PrudenceDictates · 15/04/2021 10:03

Agree with emotional blackmail. See also coercion.
Also agree with reporting to superiors.

FromTheAshes · 15/04/2021 10:06

I've escalated to line management but no action's been seen to have been taken. I, however, was told off both by my own manager and my colleague's manager for using the term blackmail as it was too strong a word.

Full context is this colleague contacted me to let me know that a piece of software he sorts, that I do not have knowledge of or access to but touches on an application I support, has failed but since I had made it clear I would only talk about work related stuff, I was on my own.

I'm thinking of revising it to 'tantamount to blackmail' in future conversations unless anyone has any better word that fits.

Having been in an emotionally abusive relationship for 18 years, whatever it is it's not something I will tolerate so have already publicly called out my colleague and spoken to both my and his line manager.

Roll on the day I can leave this company.

OP posts:
FromTheAshes · 15/04/2021 10:07

Supports, not sorts. Sorry, phone hates me as usual Grin

OP posts:
FromTheAshes · 15/04/2021 10:09

Just seen the suggestion of coercion. Thank you, that seems to fit the bill rather nicely.

OP posts:
AWamBamBoom · 15/04/2021 10:09

Wanker
It's called being a wanker

MaMaD1990 · 15/04/2021 10:11

Hmm I wouldn't let that slide and continue to use the word blackmail if you feel it is accurate. They're probably worried about legal involvement with such words being used, but that's not your problem. Have you asked them what word they would use to describe it?

Gingernaut · 15/04/2021 10:13

If this is in writing, forward the emails.

This wanker is affecting work and his place of employment.

Timeforabiscuit · 15/04/2021 10:14

Manipulation, did they put this in an email?

I would have phrased your colleagues behaviour as "Not being in line with our expected company behaviours" and you felt coerced into behaving a certain way that you felt deeply uncomfortable with and want to maintain a formal professional persona.

Blackmail is a big word, but his behaviour is disgusting.

DioneTheDiabolist · 15/04/2021 10:15

Unprofessional.

DianaT1969 · 15/04/2021 10:16

Make him put his refusal in writing with reasons. Is this software something you should be trained in? What would you have done if he was on holiday?

Lemonlemon88 · 15/04/2021 10:16

It seems reasonable to contact you about that? If it affects your application?

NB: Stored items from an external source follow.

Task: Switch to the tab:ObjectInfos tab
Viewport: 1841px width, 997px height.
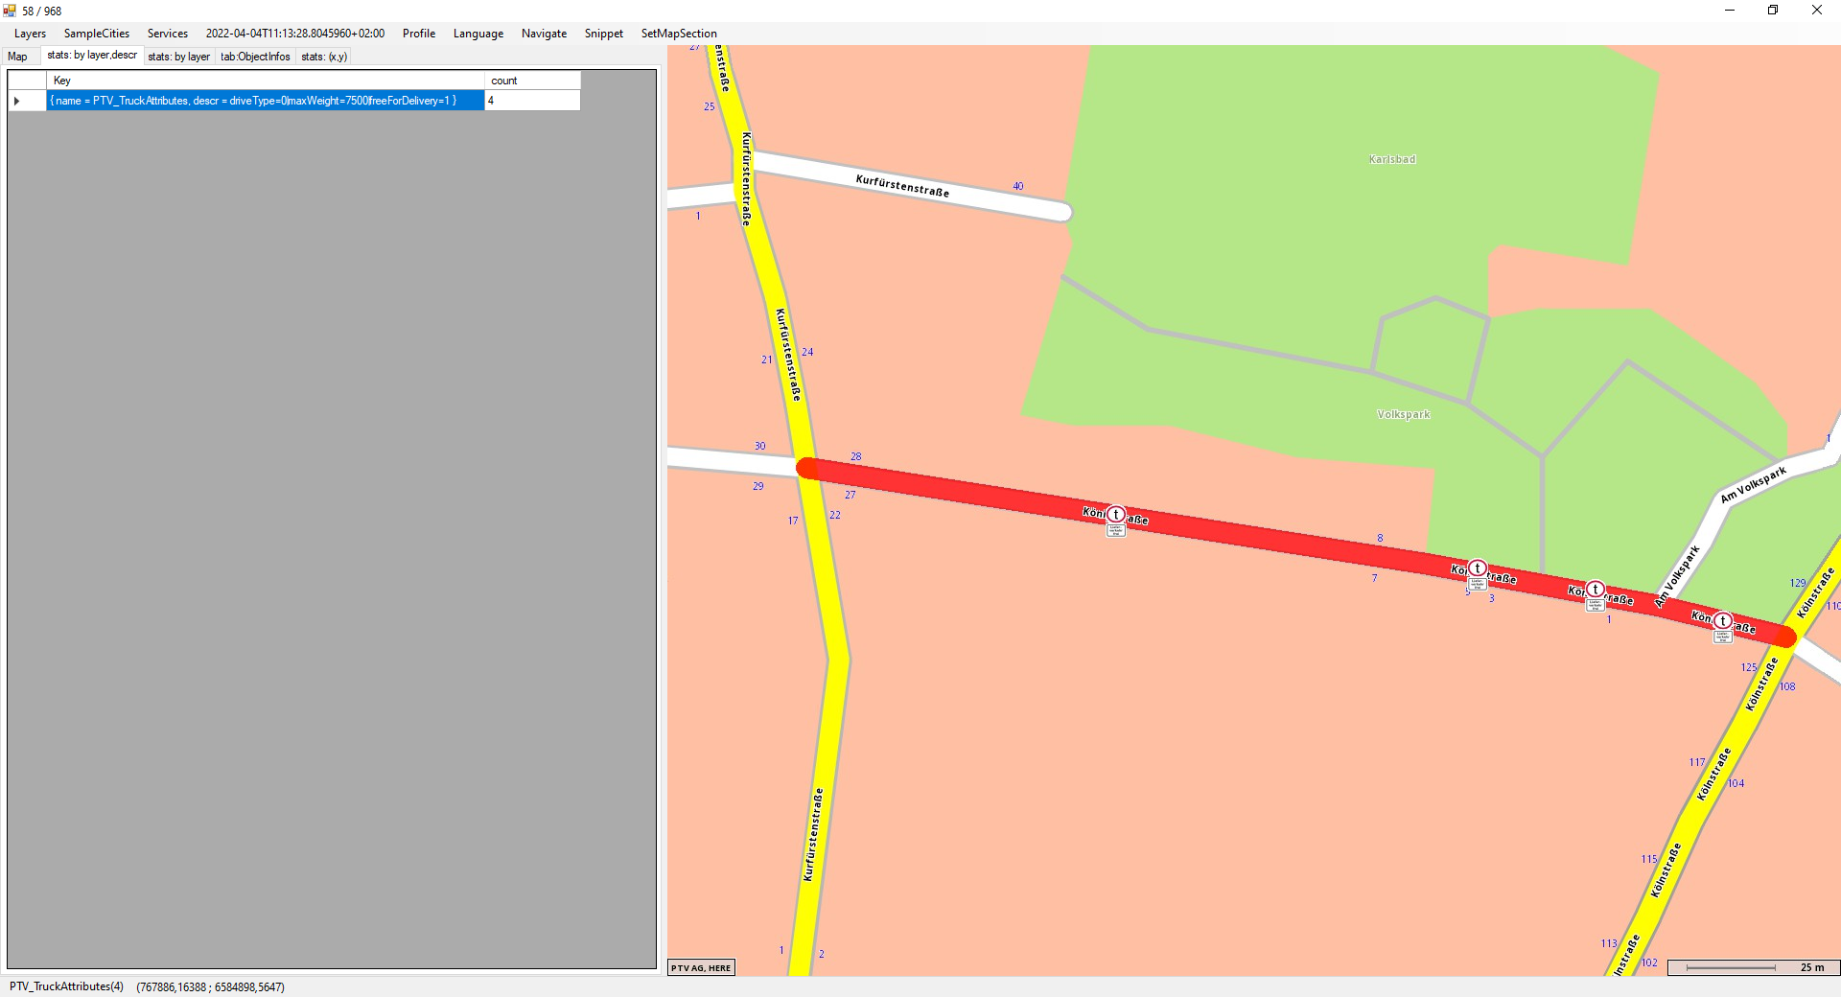Action: [x=255, y=57]
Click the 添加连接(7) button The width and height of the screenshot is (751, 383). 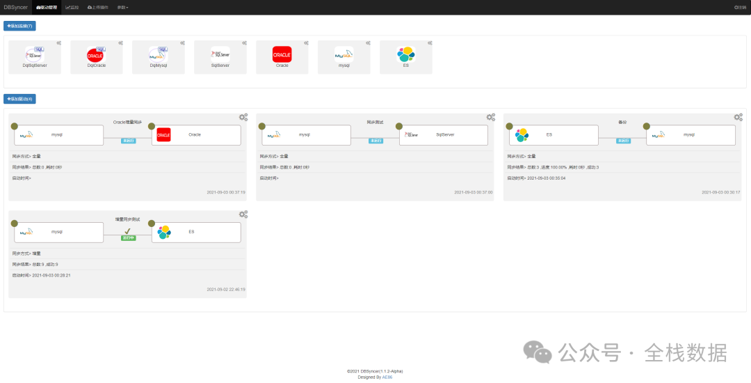coord(19,26)
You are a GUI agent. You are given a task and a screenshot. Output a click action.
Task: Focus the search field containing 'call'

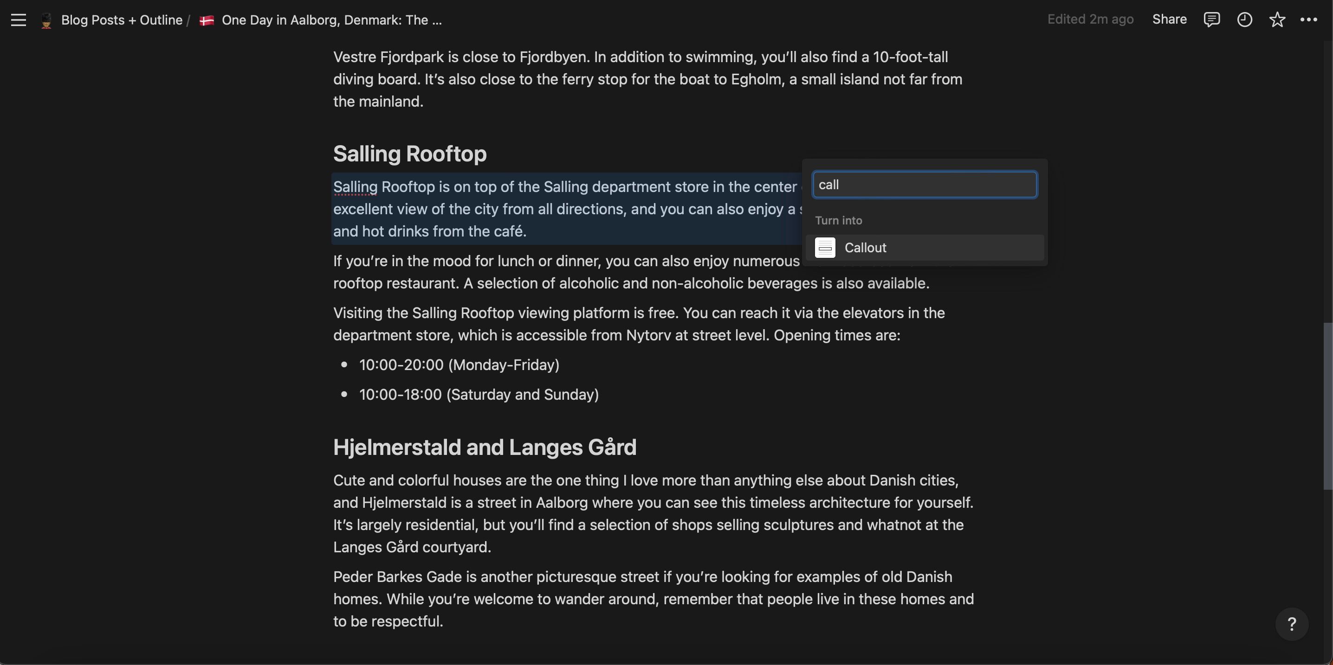tap(924, 185)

What happened before that you don't speak?

Flipflopblowout · 15/04/2021 10:18

Bullying might fit. You are being coerced into doing something that you don't want to do at work which has nothing to do with work. It might also fall under harassment.

FromTheAshes · 15/04/2021 10:19

It is in writing, a screenshot has been sent to both managers.

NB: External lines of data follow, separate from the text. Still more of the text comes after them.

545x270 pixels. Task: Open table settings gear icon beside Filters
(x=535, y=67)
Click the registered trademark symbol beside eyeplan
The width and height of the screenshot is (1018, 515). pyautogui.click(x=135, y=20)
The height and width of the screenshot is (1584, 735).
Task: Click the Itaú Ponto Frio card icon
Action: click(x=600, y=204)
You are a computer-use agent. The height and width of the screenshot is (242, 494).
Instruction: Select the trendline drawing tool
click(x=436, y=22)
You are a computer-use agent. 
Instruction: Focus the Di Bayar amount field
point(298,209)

I did ask them, they both said that it was just unprofessional.

If he'd been on holiday his manager would have picked it up. I sought assistance from his manager after getting none from him. The technical issue got resolved that day.

OP posts:
Lemonlemon88 · 15/04/2021 10:19

Maybe I misunderstood

SmileyClare · 15/04/2021 10:19

Yeah the term "wanker" seems to fit! He's making no sense anyway. You've established that you'll talk to him about work related issues. Erm this is a work related issue?

I don't think you need a label for this do you in order to complain? He's refusing to co operate on a work related issue. It's his responsibility to correct failed software for the team. He's not doing his job and bringing personal disagreements to work. It's childish.

I'm all for trying to sort things out with work colleagues as adults before escalating it. Will he agree to be civil and co operate if you agree to put things behind you and aim for a "work" relationship?

Unfortunately, it's a lesson to be learned that forming close relationships with colleagues can go wrong. I imagine you got close to him and he's been rejected sexually by you or something? Best to keep all work mates at arms length in future. Sad

Crimeismymiddlename · 15/04/2021 10:21

Oh wow, your manager rather than trying to police the language you use should have just told this person that refusal is unacceptable and to sort the problem out. It is bullying, and it seems your work place is ok with it.